Speaker: Sheila McIlraith
Abstract
In recent years, a number of researchers have argued that diagnostic problem
solving is purposive in nature, that in some instances, identifying candidate
diagnoses is only relevant to the extent that it enables an agent to act --- to
execute a test, to repair a system, to control it, to invoke a contingency plan,
or perhaps to perform preventative maintenance. From this viewpoint, we claim
that a comprehensive account of diagnostic problem solving must involve
reasoning about action and change.
In this work we examine an important set of representation issues that have not
been addressed by the model-based diagnosis community. In particular, we
examine the problem of integrating a system
description, SD, with a theory of action and change, to parsimoniously
represent the effect of actions on a system and the effects of a system on
actions in the world. We employ the situation calculus, a first-order language,
as our representation language for action and change. In the context of the
situation calculus, SD presents an often complex set of state constraints.
These state constraints implicitly define indirect effects of actions as well as
indirectly imposing further preconditions on the performance of an action.
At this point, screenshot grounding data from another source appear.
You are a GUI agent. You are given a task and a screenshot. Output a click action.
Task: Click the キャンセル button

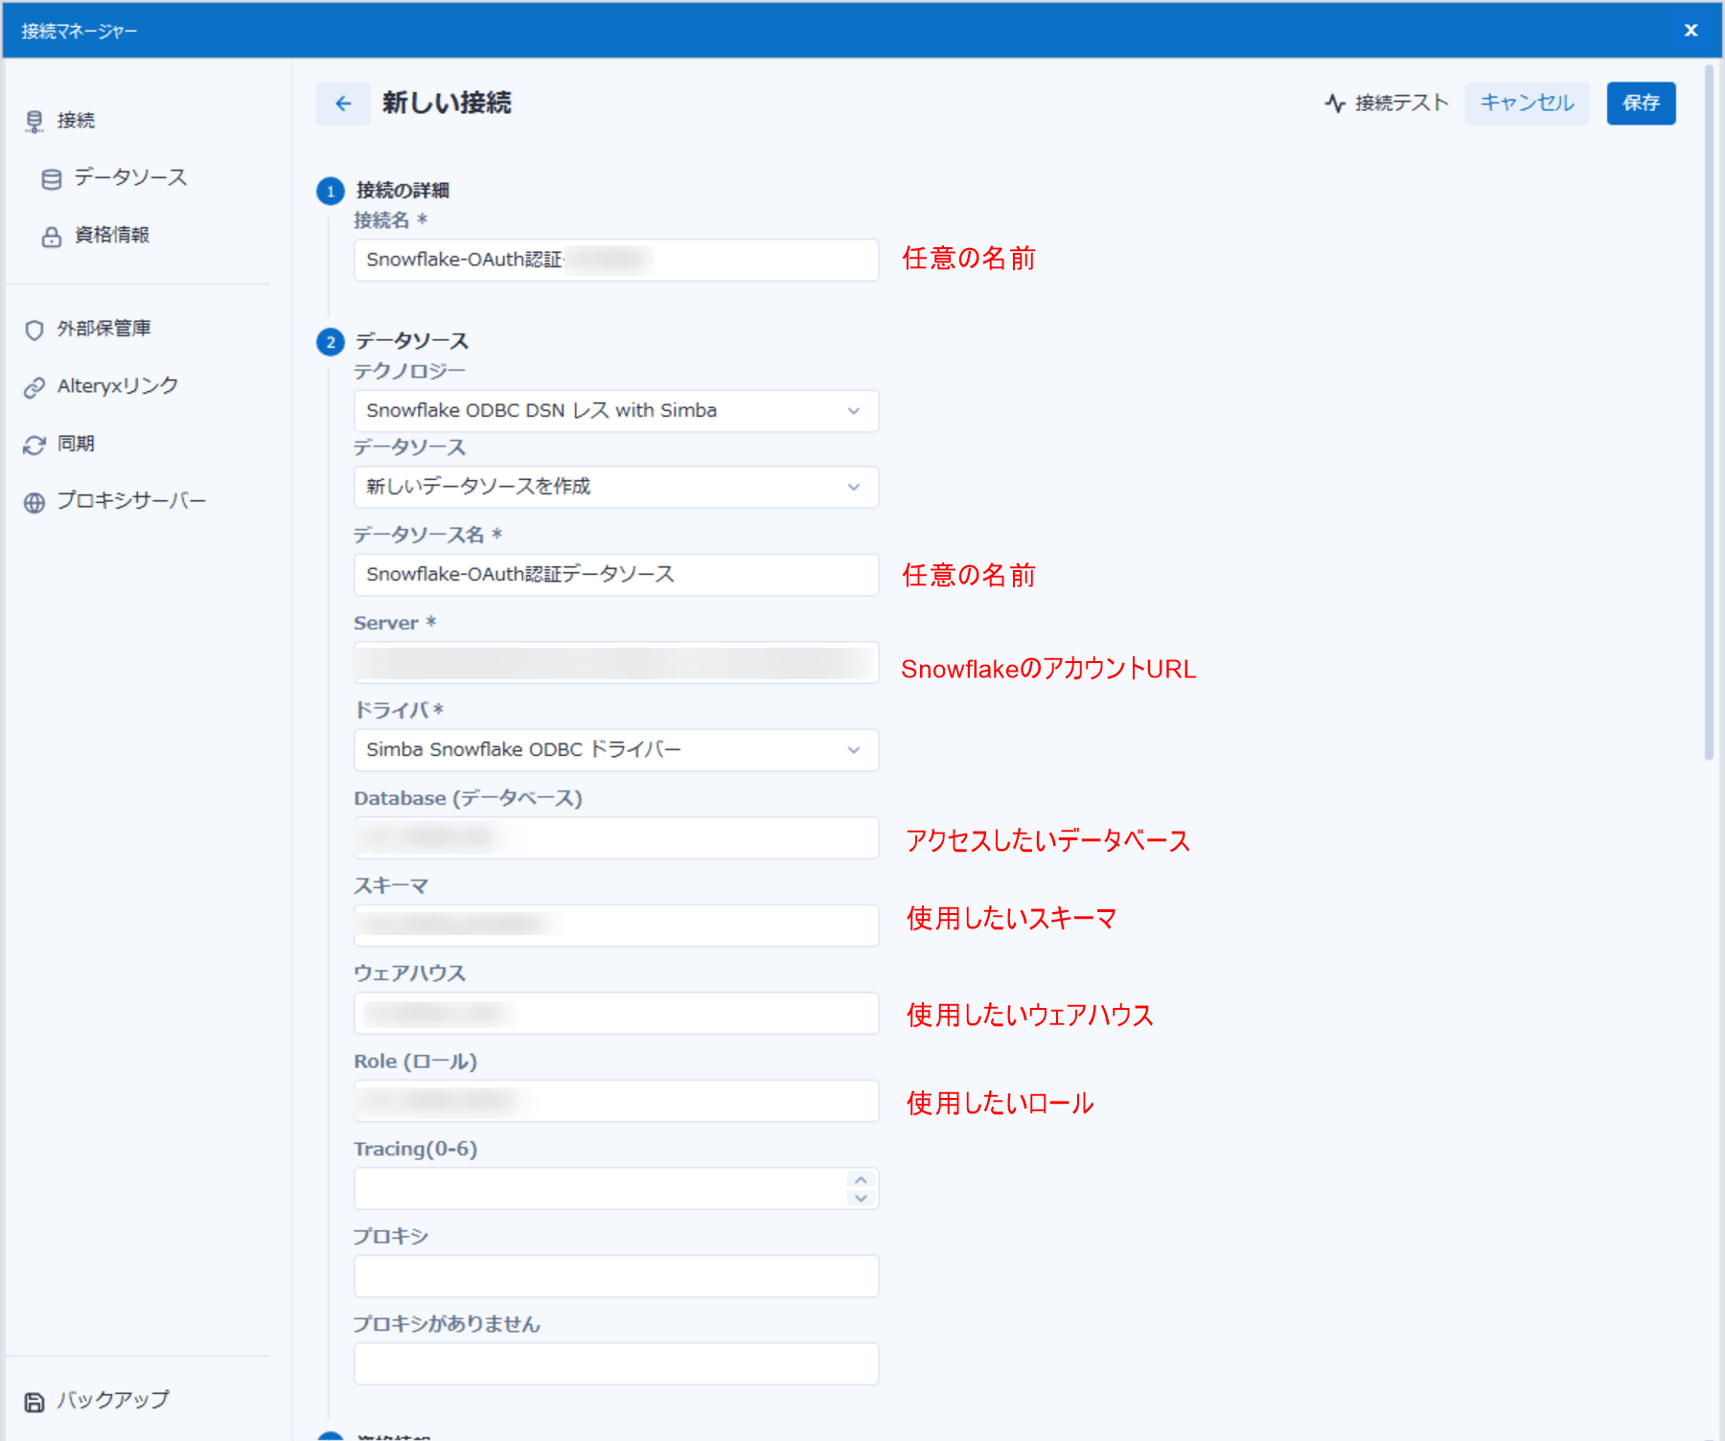pos(1526,103)
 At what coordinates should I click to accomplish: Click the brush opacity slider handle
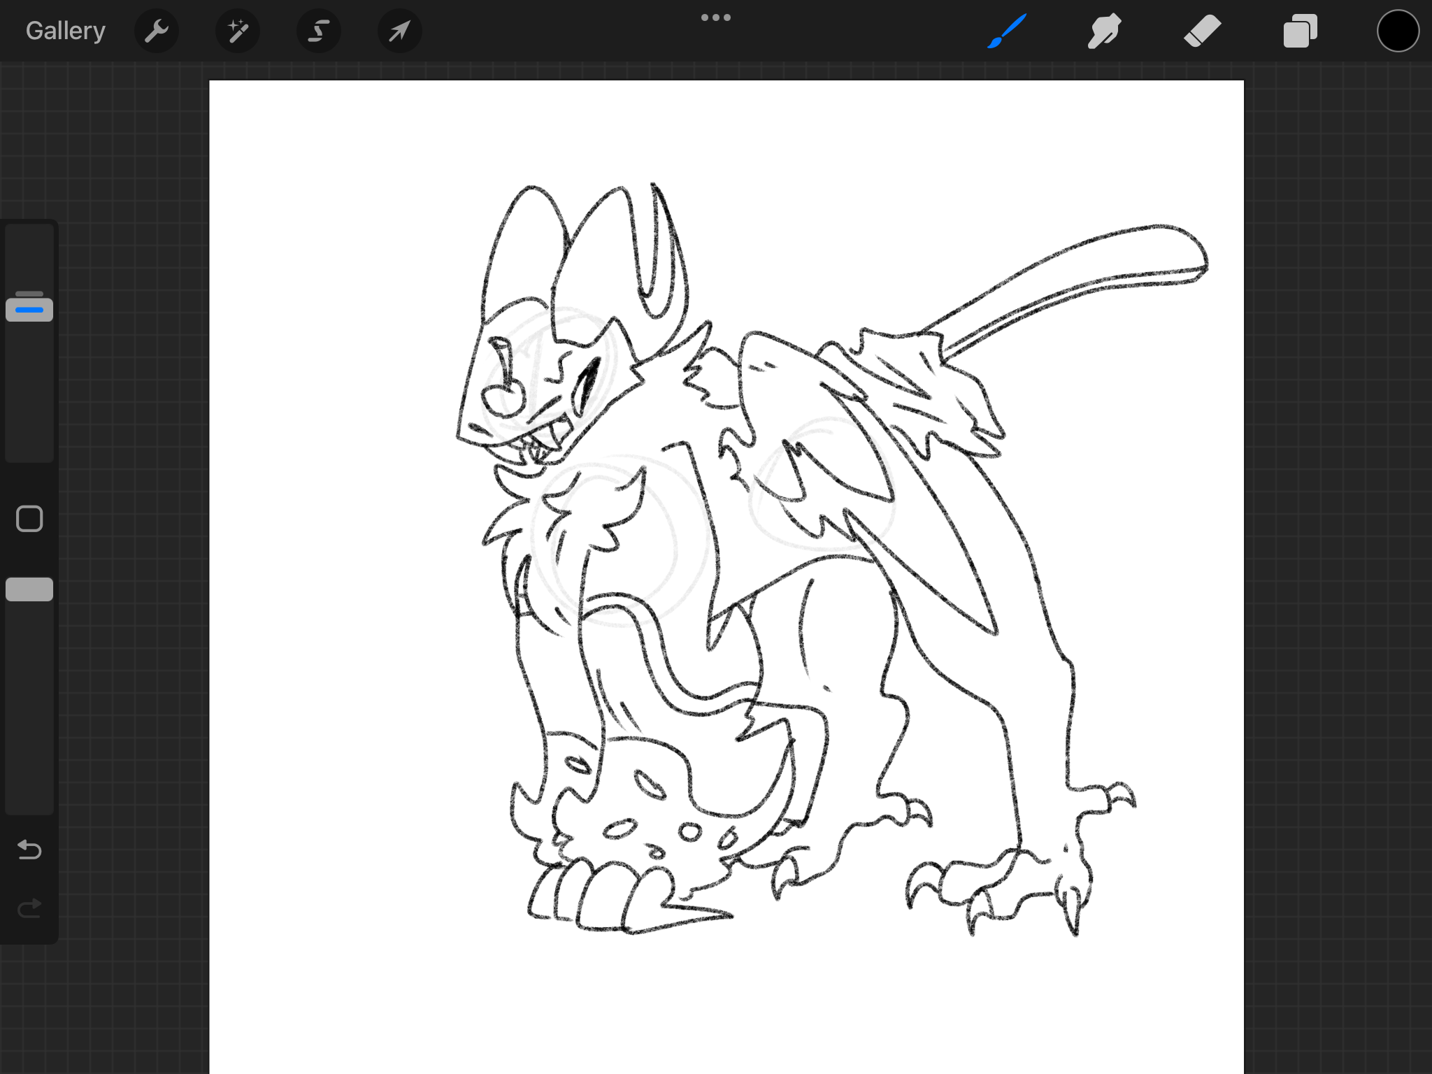coord(29,589)
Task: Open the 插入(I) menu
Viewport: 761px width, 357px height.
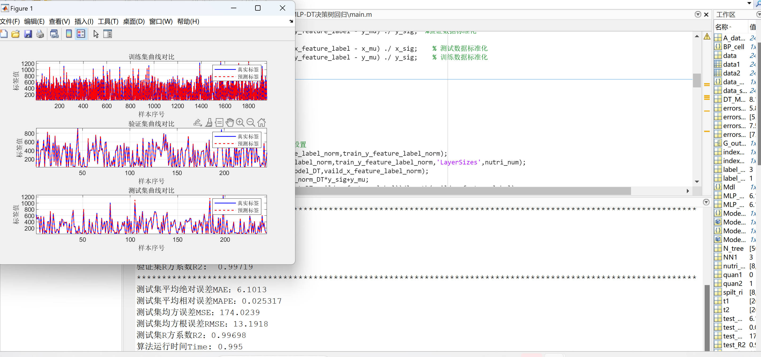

As a
consequence, SD poses further complications to addressing the frame,
ramification and qualification problems.
In addressing these problems, we examine a syntactically restricted SD, which
commonly occurs in the axiomatization of model-based diagnosis domains. The
contributions of this work are as follows:
- a framework for integrating SD and a theory of action and change.
- a procedure for compiling SD into a set of successor state axioms. These
axioms captures the intended interpretation of SD, while providing a
closed-form solution to the frame and ramification problems.
- a circumscriptive specification of a solution to the frame and ramification
problems which provides formal justification for our procedure.
This talk will focus on items 1 and 2.